(Source records)

= Beginning of Section =

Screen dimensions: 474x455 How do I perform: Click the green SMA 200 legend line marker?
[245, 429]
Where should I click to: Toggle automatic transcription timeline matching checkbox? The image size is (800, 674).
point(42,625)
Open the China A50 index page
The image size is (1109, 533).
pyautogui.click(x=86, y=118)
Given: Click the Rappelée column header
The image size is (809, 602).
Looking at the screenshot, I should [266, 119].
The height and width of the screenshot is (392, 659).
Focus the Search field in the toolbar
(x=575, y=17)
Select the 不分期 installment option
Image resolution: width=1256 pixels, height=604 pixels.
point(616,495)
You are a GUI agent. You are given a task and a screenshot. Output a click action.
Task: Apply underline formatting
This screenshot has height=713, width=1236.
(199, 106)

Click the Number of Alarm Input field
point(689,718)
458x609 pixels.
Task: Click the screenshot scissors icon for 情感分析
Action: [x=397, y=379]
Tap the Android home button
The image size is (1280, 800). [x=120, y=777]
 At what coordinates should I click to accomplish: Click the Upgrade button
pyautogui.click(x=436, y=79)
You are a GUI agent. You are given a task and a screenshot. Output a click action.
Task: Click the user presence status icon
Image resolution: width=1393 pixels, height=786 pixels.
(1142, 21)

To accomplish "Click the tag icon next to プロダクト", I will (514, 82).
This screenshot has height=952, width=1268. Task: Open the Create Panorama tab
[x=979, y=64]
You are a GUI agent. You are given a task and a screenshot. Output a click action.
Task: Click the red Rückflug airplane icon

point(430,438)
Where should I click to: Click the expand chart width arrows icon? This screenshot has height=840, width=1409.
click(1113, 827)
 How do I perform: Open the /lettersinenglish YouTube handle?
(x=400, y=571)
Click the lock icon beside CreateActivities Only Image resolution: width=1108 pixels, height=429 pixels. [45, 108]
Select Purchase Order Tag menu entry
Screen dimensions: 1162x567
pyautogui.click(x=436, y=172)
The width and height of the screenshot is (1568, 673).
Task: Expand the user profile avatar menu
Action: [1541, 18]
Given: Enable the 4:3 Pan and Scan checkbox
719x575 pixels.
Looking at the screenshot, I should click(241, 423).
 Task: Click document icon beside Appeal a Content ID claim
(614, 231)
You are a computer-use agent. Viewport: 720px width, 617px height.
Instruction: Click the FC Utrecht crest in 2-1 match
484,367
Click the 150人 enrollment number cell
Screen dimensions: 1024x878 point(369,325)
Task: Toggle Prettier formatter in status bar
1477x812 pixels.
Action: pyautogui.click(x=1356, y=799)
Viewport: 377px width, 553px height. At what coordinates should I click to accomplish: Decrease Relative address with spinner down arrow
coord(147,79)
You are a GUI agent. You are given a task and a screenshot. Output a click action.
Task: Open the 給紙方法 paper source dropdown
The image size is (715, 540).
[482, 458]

= End of Section =

Repeat every entry exactly as written above.

**RESPONSE:**
Screen dimensions: 474x455 How do I perform: Click the green SMA 200 legend line marker?
[245, 429]
Where should I click to: Toggle automatic transcription timeline matching checkbox? The image size is (800, 674).
point(42,625)
Open the China A50 index page
The image size is (1109, 533).
pyautogui.click(x=86, y=118)
Given: Click the Rappelée column header
The image size is (809, 602).
Looking at the screenshot, I should [266, 119].
The height and width of the screenshot is (392, 659).
Focus the Search field in the toolbar
(x=575, y=17)
Select the 不分期 installment option
Image resolution: width=1256 pixels, height=604 pixels.
point(616,495)
You are a GUI agent. You are given a task and a screenshot. Output a click action.
Task: Apply underline formatting
This screenshot has height=713, width=1236.
(199, 106)

Click the Number of Alarm Input field
point(689,718)
458x609 pixels.
Task: Click the screenshot scissors icon for 情感分析
Action: [x=397, y=379]
Tap the Android home button
The image size is (1280, 800). [x=120, y=777]
 At what coordinates should I click to accomplish: Click the Upgrade button
pyautogui.click(x=436, y=79)
You are a GUI agent. You are given a task and a screenshot. Output a click action.
Task: Click the user presence status icon
Image resolution: width=1393 pixels, height=786 pixels.
(1142, 21)

To accomplish "Click the tag icon next to プロダクト", I will (514, 82).
This screenshot has height=952, width=1268. Task: Open the Create Panorama tab
[x=979, y=64]
You are a GUI agent. You are given a task and a screenshot. Output a click action.
Task: Click the red Rückflug airplane icon

point(430,438)
Where should I click to: Click the expand chart width arrows icon? This screenshot has height=840, width=1409.
click(1113, 827)
 How do I perform: Open the /lettersinenglish YouTube handle?
(x=400, y=571)
Click the lock icon beside CreateActivities Only Image resolution: width=1108 pixels, height=429 pixels. [45, 108]
Select Purchase Order Tag menu entry
Screen dimensions: 1162x567
pyautogui.click(x=436, y=172)
The width and height of the screenshot is (1568, 673).
Task: Expand the user profile avatar menu
Action: [1541, 18]
Given: Enable the 4:3 Pan and Scan checkbox
719x575 pixels.
Looking at the screenshot, I should click(241, 423).
 Task: Click document icon beside Appeal a Content ID claim
(614, 231)
You are a computer-use agent. Viewport: 720px width, 617px height.
Instruction: Click the FC Utrecht crest in 2-1 match
484,367
Click the 150人 enrollment number cell
Screen dimensions: 1024x878 point(369,325)
Task: Toggle Prettier formatter in status bar
1477x812 pixels.
Action: pyautogui.click(x=1356, y=799)
Viewport: 377px width, 553px height. At what coordinates should I click to accomplish: Decrease Relative address with spinner down arrow
coord(147,79)
You are a GUI agent. You are given a task and a screenshot. Output a click action.
Task: Open the 給紙方法 paper source dropdown
The image size is (715, 540).
[482, 458]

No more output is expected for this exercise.